Con la regia di don Piero Magro, i responsabili delle varie confessioni cristiane e non cristiane si sono dati appuntamento in una sala gremita di bambini, leader spirituali e fedeli. Fra canti e danze della scuola Atria e della comunità mauriziana, Lorefice ha voluto ancora una volta aprire al dialogo fra religioni. “La Santuzza richiama e raccoglie tutti gli abitanti di Palermo in una concorde e unanime esperienza di gioia nel ritrovarsi uniti per lottare contro ogni forma di male, odio, violenza e mafia – ha scritto Lorefice nel suo discorso – nel nome di questa libertà apro le porte della mia casa a tutti i responsabili delle varie religioni per esprimere la volontà armonica nella partecipazione alla costruzione della città e testimoniare la bellezza dello stare insieme in pace”.

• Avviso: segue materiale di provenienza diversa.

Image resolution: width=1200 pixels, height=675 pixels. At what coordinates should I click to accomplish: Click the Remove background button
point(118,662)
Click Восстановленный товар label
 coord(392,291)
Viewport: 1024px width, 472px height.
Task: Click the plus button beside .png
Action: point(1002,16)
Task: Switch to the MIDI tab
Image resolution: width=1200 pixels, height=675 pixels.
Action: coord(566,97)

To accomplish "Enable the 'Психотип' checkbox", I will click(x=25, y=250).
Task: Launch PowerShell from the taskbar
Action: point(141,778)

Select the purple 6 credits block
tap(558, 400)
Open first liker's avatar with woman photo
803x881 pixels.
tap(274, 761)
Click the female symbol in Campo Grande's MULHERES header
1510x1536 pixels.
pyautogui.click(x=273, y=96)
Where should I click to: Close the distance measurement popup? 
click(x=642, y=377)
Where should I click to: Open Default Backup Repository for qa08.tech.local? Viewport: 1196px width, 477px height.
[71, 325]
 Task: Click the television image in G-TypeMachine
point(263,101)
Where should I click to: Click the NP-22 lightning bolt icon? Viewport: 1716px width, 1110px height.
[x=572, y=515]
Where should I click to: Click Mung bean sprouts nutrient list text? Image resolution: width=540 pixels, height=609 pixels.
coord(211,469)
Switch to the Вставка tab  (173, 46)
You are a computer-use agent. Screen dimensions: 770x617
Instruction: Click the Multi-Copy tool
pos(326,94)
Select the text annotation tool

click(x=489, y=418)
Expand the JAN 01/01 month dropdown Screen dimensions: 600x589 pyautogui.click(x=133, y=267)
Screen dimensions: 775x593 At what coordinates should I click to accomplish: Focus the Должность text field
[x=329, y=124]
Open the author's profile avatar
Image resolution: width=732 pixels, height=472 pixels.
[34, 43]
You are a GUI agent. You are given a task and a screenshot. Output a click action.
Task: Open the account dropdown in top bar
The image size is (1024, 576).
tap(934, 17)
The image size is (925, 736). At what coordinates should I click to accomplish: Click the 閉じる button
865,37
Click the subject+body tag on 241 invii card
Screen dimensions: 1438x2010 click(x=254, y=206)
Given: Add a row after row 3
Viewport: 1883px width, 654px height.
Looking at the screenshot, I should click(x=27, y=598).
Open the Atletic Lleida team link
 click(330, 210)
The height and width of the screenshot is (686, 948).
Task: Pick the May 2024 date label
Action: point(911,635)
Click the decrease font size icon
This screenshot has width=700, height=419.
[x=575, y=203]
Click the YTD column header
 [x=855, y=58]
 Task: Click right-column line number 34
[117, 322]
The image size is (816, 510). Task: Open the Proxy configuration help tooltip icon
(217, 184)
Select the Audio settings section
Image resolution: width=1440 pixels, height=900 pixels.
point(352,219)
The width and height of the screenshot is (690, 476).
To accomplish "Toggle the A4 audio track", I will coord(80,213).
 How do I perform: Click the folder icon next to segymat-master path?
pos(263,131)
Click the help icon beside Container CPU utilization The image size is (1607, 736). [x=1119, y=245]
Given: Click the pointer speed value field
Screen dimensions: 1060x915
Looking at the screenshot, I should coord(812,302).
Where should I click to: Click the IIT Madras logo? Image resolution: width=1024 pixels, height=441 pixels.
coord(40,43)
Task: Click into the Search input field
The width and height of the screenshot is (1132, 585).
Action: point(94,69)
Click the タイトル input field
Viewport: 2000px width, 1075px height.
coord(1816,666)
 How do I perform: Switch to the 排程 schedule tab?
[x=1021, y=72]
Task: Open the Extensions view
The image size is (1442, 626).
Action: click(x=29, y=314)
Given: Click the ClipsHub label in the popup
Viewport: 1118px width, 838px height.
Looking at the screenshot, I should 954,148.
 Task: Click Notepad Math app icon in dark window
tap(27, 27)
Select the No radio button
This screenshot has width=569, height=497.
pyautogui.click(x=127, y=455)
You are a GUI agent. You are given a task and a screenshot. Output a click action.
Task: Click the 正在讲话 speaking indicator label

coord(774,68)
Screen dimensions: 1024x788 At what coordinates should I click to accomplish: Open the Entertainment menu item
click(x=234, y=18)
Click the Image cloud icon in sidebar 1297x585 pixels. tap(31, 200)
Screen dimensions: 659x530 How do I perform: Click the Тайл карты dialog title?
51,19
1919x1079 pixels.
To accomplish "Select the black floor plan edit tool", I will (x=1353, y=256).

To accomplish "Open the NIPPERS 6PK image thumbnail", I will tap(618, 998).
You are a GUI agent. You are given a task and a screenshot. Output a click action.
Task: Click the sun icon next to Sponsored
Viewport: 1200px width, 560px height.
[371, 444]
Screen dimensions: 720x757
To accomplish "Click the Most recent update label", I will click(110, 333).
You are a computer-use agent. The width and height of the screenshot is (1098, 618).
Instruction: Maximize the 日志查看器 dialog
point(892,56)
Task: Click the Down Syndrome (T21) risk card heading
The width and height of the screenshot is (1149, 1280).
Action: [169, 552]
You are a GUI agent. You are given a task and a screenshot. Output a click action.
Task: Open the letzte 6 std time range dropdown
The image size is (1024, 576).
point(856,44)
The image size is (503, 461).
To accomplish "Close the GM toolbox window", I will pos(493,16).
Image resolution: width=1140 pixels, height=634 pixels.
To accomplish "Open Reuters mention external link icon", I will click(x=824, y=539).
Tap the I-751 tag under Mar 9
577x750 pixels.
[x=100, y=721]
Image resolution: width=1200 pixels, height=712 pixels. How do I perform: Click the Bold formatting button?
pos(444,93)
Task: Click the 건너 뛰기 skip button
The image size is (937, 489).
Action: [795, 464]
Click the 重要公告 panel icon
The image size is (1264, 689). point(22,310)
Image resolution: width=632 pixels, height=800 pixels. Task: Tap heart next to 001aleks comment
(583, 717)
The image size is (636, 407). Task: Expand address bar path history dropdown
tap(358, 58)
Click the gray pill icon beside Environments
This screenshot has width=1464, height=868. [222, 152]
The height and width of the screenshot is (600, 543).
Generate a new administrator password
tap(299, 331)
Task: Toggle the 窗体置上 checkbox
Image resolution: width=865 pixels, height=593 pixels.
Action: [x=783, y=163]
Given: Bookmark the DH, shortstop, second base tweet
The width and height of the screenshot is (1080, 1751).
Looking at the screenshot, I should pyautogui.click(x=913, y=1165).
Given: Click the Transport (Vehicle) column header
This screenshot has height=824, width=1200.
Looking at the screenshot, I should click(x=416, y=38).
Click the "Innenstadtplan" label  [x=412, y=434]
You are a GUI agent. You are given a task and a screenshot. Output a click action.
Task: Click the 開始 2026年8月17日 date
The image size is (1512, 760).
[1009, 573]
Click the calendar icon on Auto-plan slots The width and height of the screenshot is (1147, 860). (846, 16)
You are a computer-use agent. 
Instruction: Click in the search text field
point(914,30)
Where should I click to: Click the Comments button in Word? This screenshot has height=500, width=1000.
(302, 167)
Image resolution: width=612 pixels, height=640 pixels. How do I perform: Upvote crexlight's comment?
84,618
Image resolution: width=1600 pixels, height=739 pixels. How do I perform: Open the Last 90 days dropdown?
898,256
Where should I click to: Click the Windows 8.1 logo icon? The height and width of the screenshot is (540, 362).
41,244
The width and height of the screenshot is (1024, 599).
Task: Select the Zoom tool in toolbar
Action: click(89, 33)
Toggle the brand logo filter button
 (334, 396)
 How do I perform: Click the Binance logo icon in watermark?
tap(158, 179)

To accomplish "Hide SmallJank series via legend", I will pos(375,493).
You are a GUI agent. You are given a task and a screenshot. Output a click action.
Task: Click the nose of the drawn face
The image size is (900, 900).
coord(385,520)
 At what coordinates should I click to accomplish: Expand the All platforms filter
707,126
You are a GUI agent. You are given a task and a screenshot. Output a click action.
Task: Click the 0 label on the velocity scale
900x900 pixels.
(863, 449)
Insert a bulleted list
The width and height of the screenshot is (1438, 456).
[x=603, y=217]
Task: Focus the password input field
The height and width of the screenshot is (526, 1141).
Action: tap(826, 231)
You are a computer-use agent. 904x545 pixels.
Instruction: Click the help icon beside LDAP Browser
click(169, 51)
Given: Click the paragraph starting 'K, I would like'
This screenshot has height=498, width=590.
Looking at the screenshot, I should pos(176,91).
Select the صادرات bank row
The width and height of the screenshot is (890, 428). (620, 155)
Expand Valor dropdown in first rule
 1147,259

Un gesto ancora più significativo alla luce dei tragici eventi di Dacca, Aleppo, Baghdad, Dallas e Fermo. “Il mare è fatto da tante gocce d’acqua – dice ancora il vescovo – e se ciascuno fa qualcosa, come affermava don Puglisi, questo mondo cambierà. Il Festino è un’occasione per conoscerci e dialogare fraternamente, Rosalia è di tutti e ogni palermitano la sente e la può sentire sua”. Presenti numerosi consoli, il sindaco Orlando, la consulta delle culture ma anche i responsabili della Caritas, del centro Santa Chiara e della missione Speranza e carità di Biagio Conte. Un minuto di silenzio e’ stato osservato in memoria di tutte le vittime delle mafie, delle guerre e delle violenze.